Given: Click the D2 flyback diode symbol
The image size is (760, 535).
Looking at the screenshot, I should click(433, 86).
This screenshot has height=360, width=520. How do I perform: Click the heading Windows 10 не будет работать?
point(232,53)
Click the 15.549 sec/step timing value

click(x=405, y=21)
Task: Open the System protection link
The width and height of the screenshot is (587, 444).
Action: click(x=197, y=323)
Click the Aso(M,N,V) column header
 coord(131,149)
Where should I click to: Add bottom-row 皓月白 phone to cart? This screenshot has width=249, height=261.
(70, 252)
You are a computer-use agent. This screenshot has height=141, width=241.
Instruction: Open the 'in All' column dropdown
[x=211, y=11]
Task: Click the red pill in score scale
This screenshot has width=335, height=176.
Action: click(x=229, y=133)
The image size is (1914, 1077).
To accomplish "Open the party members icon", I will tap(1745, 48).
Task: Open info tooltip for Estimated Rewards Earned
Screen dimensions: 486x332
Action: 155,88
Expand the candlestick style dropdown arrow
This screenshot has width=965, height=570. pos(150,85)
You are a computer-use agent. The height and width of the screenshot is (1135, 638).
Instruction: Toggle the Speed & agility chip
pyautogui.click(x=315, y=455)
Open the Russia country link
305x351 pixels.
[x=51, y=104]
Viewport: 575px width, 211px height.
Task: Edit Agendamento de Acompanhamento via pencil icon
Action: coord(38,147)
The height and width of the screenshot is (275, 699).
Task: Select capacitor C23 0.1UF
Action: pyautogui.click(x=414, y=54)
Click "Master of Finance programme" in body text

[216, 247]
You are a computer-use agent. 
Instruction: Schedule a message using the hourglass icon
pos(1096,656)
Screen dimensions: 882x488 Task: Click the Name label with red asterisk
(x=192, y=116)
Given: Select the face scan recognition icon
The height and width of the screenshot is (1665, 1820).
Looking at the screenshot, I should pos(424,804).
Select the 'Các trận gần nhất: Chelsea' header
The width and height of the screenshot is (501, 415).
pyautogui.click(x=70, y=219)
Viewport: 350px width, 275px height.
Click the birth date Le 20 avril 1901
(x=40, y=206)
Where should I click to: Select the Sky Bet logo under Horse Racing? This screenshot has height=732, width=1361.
+++
* What you should do *
Repeat the material word for word, beginning at the line that contains "Where should I click to: Add" and stopping after the line that contains "will tap(1745, 48).".

* Answer *
Where should I click to: Add bottom-row 皓月白 phone to cart? This screenshot has width=249, height=261.
(70, 252)
You are a computer-use agent. This screenshot has height=141, width=241.
Instruction: Open the 'in All' column dropdown
[x=211, y=11]
Task: Click the red pill in score scale
This screenshot has width=335, height=176.
Action: click(x=229, y=133)
The image size is (1914, 1077).
To accomplish "Open the party members icon", I will tap(1745, 48).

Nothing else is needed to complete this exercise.